As long as he has been Pope I, as a non-Catholic and a scholar, felt that here was a man I understood, respected, and liked. Yes, he was austere in his liturgical tastes, but there a lover of the Book of Common Prayer can follow him. Yes, he was strict in his traditional dogmas, and there we would differ. But I am as glad to differ as to agree with one whose mind I can not only respect but regard with admiration bordering on awe.
Moreover, there has been about him since he acceded to the Chair of Peter a kind of gentleness, a kindness, a sensitivity that many would not have expected. And this, I believe, comes from the fact that apart from being a scholar he is a man of prayer, genuinely and absolutely concerned with the things of the spirit and of the soul. It is this that seems to have allowed him to bring out the vulnerable young man he was, and to connect (in a way so very different from the ebullient John Paul II) with simple and humble people.
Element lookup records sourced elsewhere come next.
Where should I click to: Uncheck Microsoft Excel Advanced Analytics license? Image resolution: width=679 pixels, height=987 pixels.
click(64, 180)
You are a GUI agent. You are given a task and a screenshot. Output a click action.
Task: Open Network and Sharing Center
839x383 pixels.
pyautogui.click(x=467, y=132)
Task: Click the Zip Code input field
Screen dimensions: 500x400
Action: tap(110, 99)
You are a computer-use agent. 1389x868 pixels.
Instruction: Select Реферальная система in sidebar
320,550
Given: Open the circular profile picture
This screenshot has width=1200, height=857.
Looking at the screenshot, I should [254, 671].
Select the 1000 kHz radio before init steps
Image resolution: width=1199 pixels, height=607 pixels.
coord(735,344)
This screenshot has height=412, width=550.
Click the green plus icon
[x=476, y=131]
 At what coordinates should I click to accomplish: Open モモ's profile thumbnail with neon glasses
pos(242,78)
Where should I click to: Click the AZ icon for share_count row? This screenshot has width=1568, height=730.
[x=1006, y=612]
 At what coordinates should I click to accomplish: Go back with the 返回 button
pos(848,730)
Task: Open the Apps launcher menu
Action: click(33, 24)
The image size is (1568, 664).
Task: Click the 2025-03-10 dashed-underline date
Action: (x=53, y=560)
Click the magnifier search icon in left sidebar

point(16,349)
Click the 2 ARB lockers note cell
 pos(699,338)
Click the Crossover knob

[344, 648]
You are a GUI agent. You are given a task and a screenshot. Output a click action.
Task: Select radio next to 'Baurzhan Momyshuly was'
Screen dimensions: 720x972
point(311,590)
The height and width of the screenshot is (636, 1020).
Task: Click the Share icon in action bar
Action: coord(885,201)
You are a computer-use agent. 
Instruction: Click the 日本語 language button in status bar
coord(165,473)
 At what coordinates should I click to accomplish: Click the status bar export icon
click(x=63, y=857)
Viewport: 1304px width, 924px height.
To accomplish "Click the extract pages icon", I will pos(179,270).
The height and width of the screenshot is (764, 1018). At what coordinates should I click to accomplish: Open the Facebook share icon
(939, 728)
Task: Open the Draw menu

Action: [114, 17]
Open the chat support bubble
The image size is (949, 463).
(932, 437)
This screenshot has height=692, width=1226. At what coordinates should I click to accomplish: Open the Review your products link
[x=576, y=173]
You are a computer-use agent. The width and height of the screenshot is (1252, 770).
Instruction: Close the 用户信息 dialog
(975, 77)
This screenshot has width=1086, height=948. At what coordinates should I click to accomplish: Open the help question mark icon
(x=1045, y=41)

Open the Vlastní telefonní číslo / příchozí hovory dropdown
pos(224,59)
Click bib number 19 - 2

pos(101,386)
When he speaks German it is a soft, intelligent, mostly kind murmur that reminds those of us whose childhood was marked by the Nazi bark, the Schnauze, of the German language’s other registers, of simple courtesy and of the poetry of deep feeling.
A religious boffin on French TV said that the negative side of his papacy would be remembered in his attempts to reconcile the Lefebvrists, which struck me as both one-sided and short-sighted. Few people care much about the Fraternity of Pius X; lovers of Latin liturgy feel a sneaking sympathy for them; and only those who dig a little deeper see the essential gloom of their grim and uncompromising nineteenth-century Catholicism. (I went to a Latin Mass in Venice where all was delicious until the elderly priest, biretta- and lace-clad, gave to the small elderly congregation a morose sermon on sexual purity.) The fact that one of their number was also a Holocaust denier just means that they have nuts just like all insitutions.
I suspect that in his heart of hearts Benedict XVI, like many devout Christians both Roman and other, is not a full-fledged enthusiast for Vatican II, its evangelical mateyness and its lamentable liturgical and aesthetic taste; but I am sure that he has also seen the way in which it has begun to renew the Church, to banish some of the gloom and doom, to make parishioners smile at one another during Mass, and to enthuse hundreds of thousands of young people to travel thousands of miles for the experience of the World Youth Days.
He is not a man easily understood by a 24/7 media culture (“What Made Benedict Conservative?” trumpeted an American journal, introducing its story with the words “according to the media . . .”). He is, I believe, private, profound, prayerful, bookish, and shy. His decision to abdicate is both innovative and personally courageous. He is now very frail, and eminently deserves to end his earthly life in the peace of a monastery. One can only hope that his successor will proclaim him, as he has been for many decades, a Doctor Ecclesiae, a Doctor of the Church.